Wrongful death lawsuit blames Chantix prescriber
EUGENE, Ore. (AP) - A Eugene woman whose husband killed the couple's son and himself has sued the dentist who prescribed her husband a nicotine-cessation drug and the hospital that determined he was not a danger to himself or others two days before the slayings.
The Eugene Register-Guard reports Lamae Stout has sued dentist Matthew McLaughlin and PeaceHealth Sacred Heart Medical Center's University District hospital in Lane County Circuit Court.
The lawsuit seeks $2.2 million in damages.
Lamae Stout found the bodies of her husband and son at the top of a stairwell when she arrived home from work on Dec. 22, 2010. Darwin Stout had been prescribed the nicotine-cessation drug Chantix by his dentist to treat a nicotine addiction and curb his use of chewing tobacco.

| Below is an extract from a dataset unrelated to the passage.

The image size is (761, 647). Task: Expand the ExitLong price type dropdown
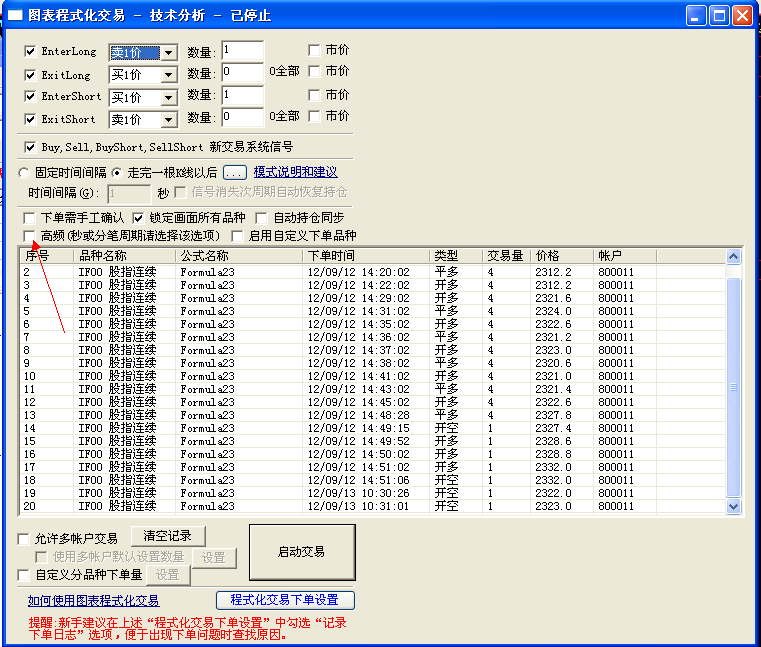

McLaughlin renewed the 49-year-old's prescription six times between March and October 2010, according to the lawsuit.
The medication has been linked to depression and suicide.
McLaughlin told the newspaper on Friday that he will be "vigorously defending" himself in response to the suit, but declined to speak in further detail.
Two days before the slayings, Darwin Stout visited the hospital voluntarily for a mental evaluation. The hospital, a nurse practitioner and social worker who evaluated Darwin Stout allegedly discharged him before he had seen a doctor, and wrongly concluded he was not a danger to himself or others, according to the suit.
PeaceHealth spokesman Jim Godbold told the paper on Friday that he had been unaware of Lamae Stout's claim and could not comment on the pending litigation.
Chantix, a smoking cessation drug approved by the Federal Drug Administration in 2006, states on its website that some people have developed behavior changes including hostility, depressed mood and suicidal actions after using or ceasing use of the medication.
The suit also names Eugene Emergency Physicians, which provides services to patients in the hospital's emergency room, who could not be reached for comment.